Copyright © 2012 ISEH - Society for Hematology and Stem Cells. All rights reserved.
OBJECTIVE - Early after Roux-en-Y gastric bypass (RYGB), there is improvement in type 2 diabetes, which is characterized by insulin resistance. We determined the acute effects of RYGB, with and without omentectomy, on hepatic and peripheral insulin sensitivity. We also investigated whether preoperative diabetes or postoperative diabetes remission influenced tissue-specific insulin sensitivity after RYGB.
RESEARCH DESIGN AND METHODS - We studied 40 obese (BMI 48 ± 8 kg/m(2)) participants, 17 with diabetes. Participants were randomized to RYGB alone or in conjunction with omentectomy. Hyperinsulinemic-euglycemic clamps with isotopic-tracer infusion were completed at baseline and at 1 month postoperatively to assess insulin sensitivity.

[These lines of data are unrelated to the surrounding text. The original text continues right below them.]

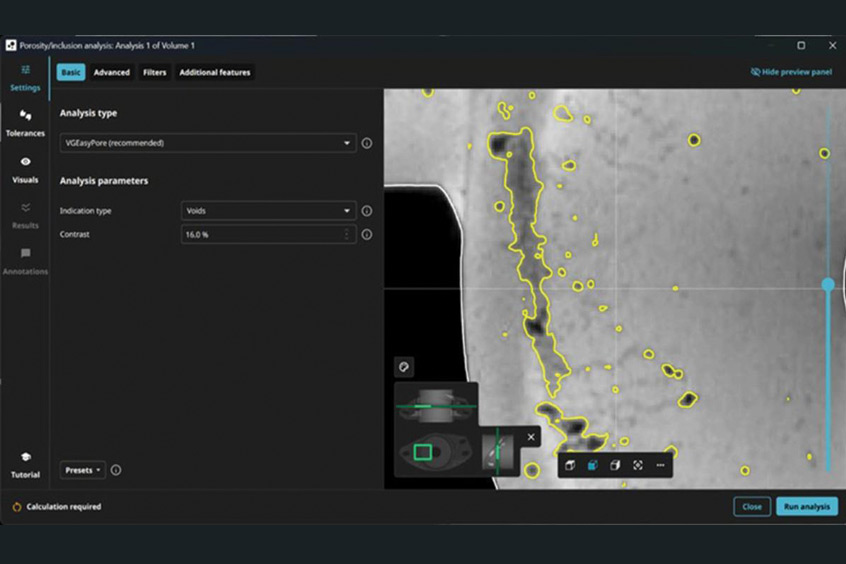Click the info icon beside Analysis type
The image size is (846, 564).
367,143
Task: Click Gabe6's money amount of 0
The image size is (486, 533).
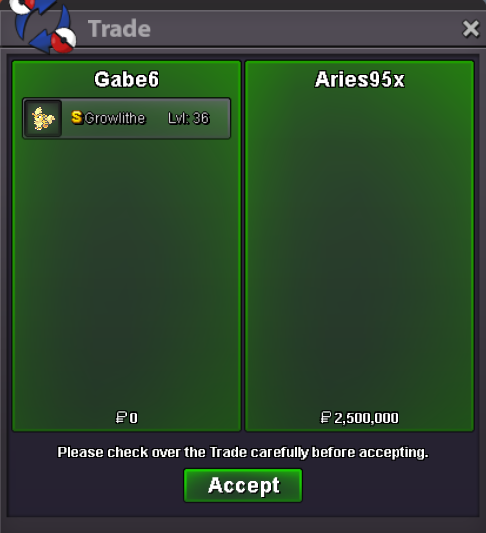Action: point(134,418)
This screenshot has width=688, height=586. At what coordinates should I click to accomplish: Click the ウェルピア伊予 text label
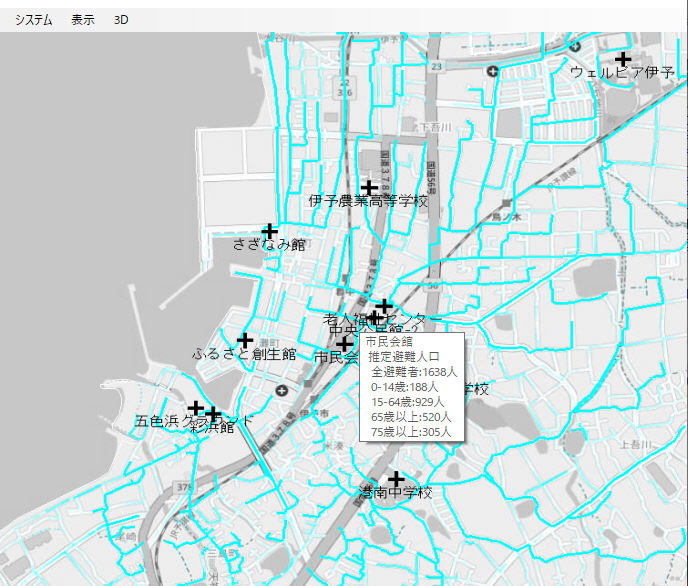coord(622,73)
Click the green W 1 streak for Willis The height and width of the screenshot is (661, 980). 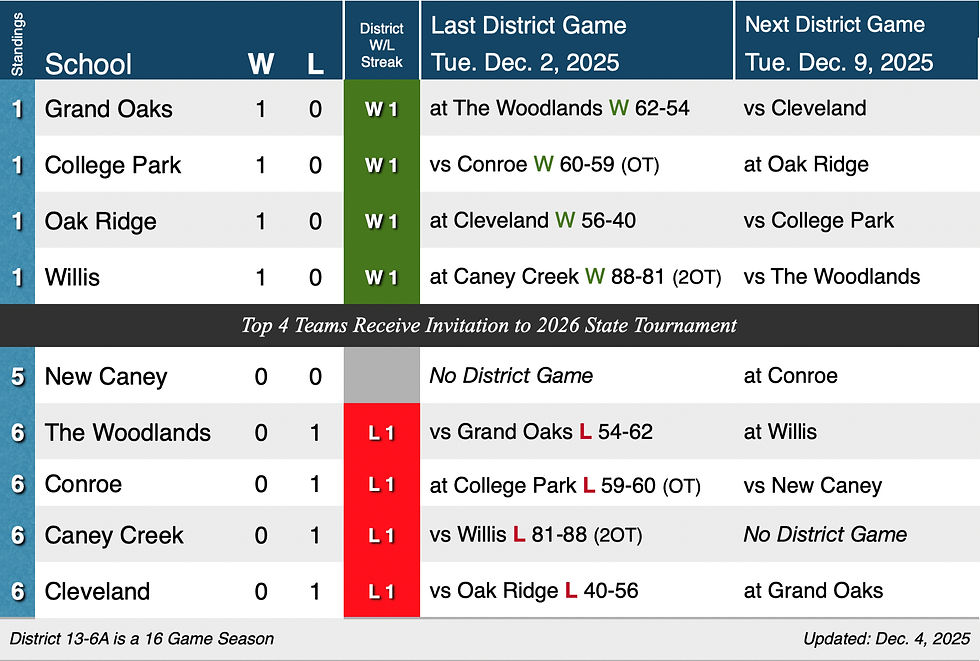pos(382,277)
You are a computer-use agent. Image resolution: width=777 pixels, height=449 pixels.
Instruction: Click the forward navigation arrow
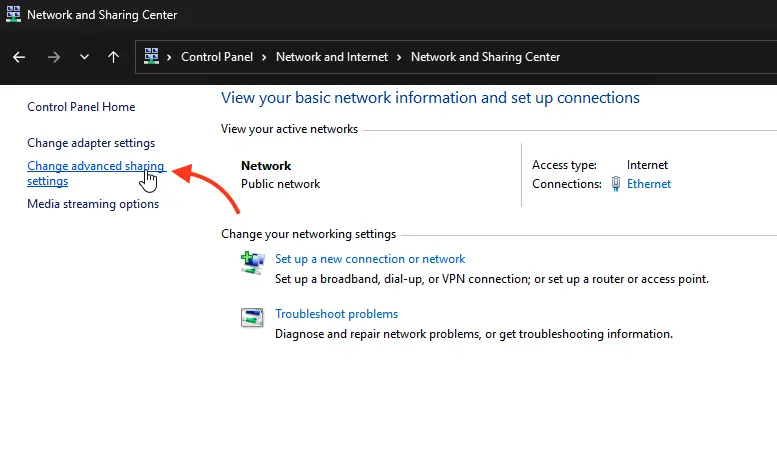coord(53,57)
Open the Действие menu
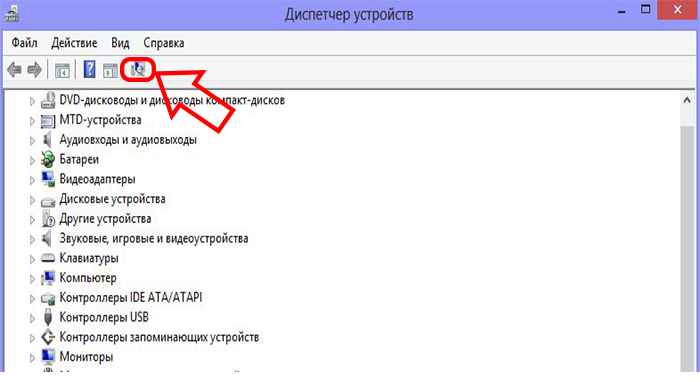 tap(74, 43)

RESULTS - Participants lost 11 ± 4% of body weight at 1 month after RYGB, without an improvement in peripheral insulin sensitivity; these outcomes were not affected by omentectomy, preoperative diabetes, or remission of diabetes. Hepatic glucose production (HGP) and the hepatic insulin sensitivity index improved in all subjects, irrespective of omentectomy (P ≤ 0.001). Participants with diabetes had higher baseline HGP values (P = 0.003) that improved to a greater extent after RYGB (P = 0.006). Of the 17 participants with diabetes, 10 (59%) had remission at 1 month. Diabetes remission had a group × time effect (P = 0.041) on HGP; those with diabetes remission had lower preoperative and postoperative HGP.
CONCLUSIONS - Peripheral insulin sensitivity did not improve 1 month after RYGB, irrespective of omentectomy, diabetes, or diabetes remission. Hepatic insulin sensitivity improved at 1 month after RYGB and was more pronounced in patients with diabetes. Improvement in HGP may influence diabetes remission early after RYGB.